Algorithmic Differentiation (AD) enables automatic computation of the derivatives of a function implemented as a computer program. It's distinct from the numerical differentiation approximation methods (like finite differences), as it's exact to the maximum extent allowed by the machine precision. At the same time, it's free from the limitations of symbolic differentiation, since it works with actual computer programs (with branches, loops, allocations, and mutation) and not only pure, algebraic expressions.

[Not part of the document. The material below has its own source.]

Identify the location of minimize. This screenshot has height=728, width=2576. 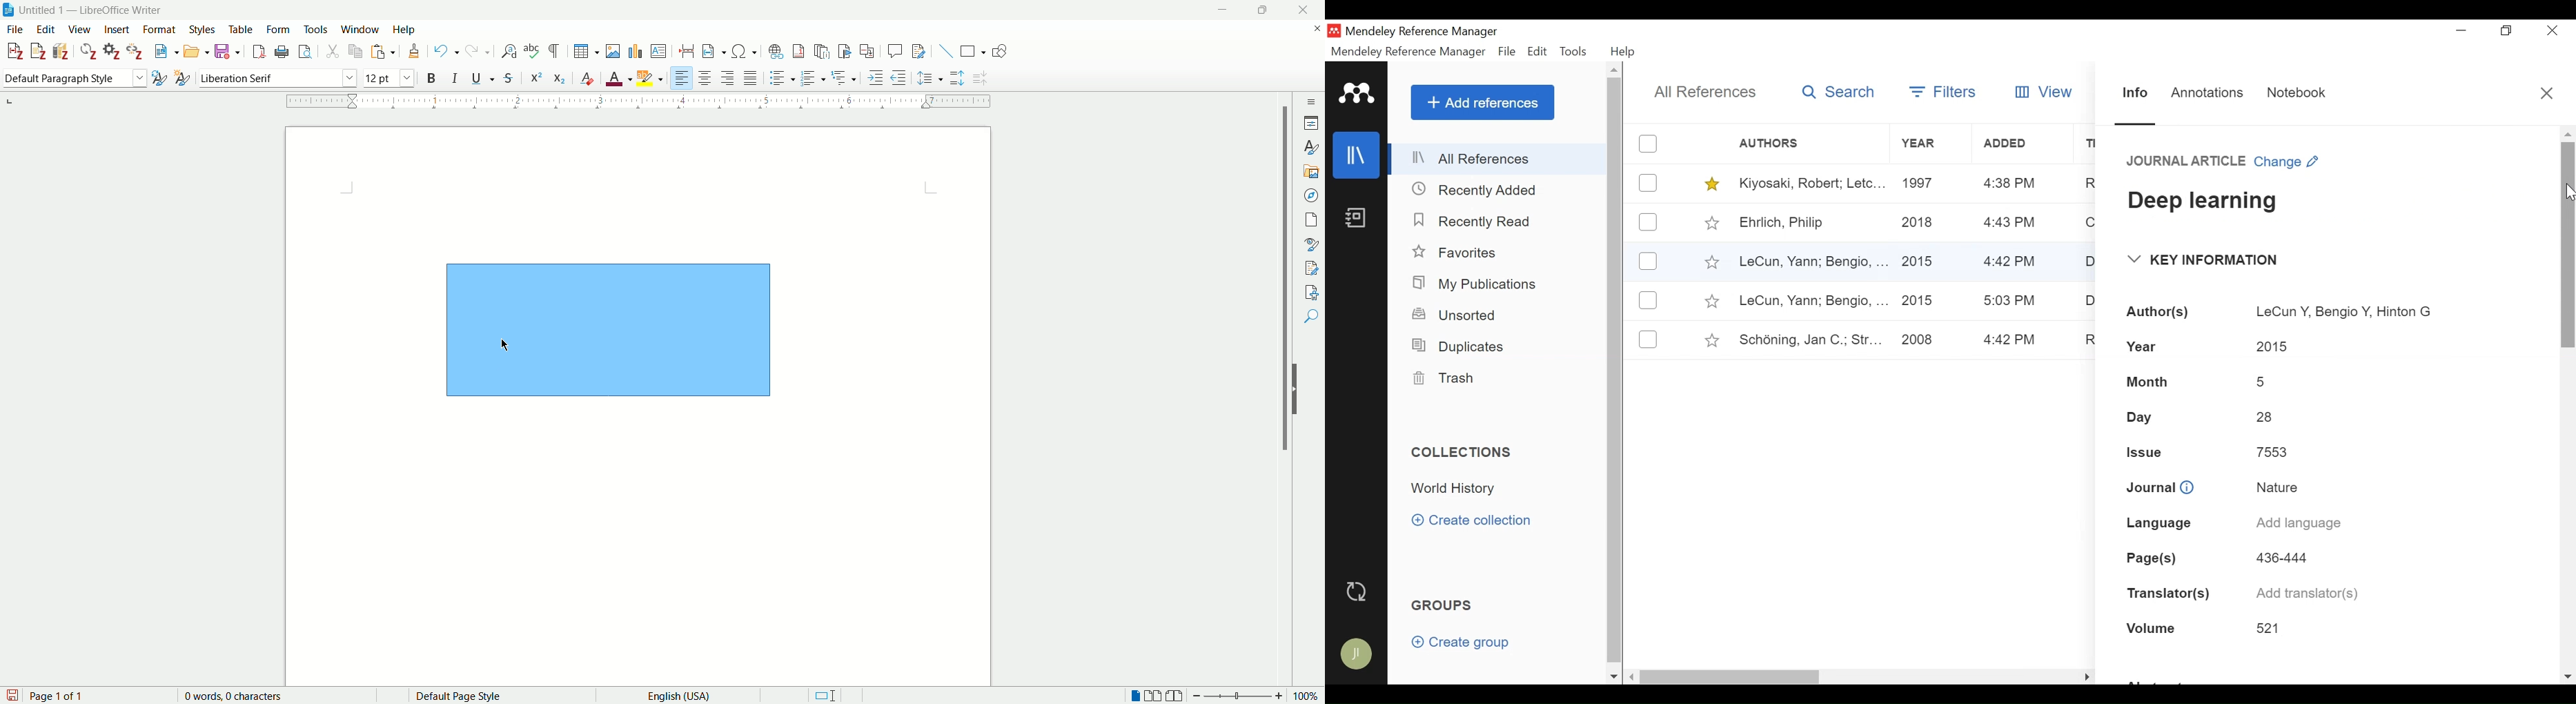
(1222, 10).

AD is useful to a wide range of applications – in particular, fitting models via extremum estimators (i.e., estimators obtained as extrema of the given cost functions). This includes calibrating financial models, training machine learning models, or estimating statistical (or econometric) models. Numerical optimization algorithms necessary for model fitting benefit greatly from the high precision of the gradient obtained using AD – with a direct impact on the ultimate results’ precision (more precise and stable parameter estimates, standard errors, confidence intervals).

This lightning talk shows how to use AD – making the use of Eigen. We shall motivate the problem (including the issues with finite differences), introduce AD, and demonstrate its advantages over numerical approximations with a likelihood estimation example. We will end by speeding up the gradient computation via parallelization.

Last but not least: Recommended C++ software libraries and resources for anyone interested in finding out more about Algorithmic Differentiation.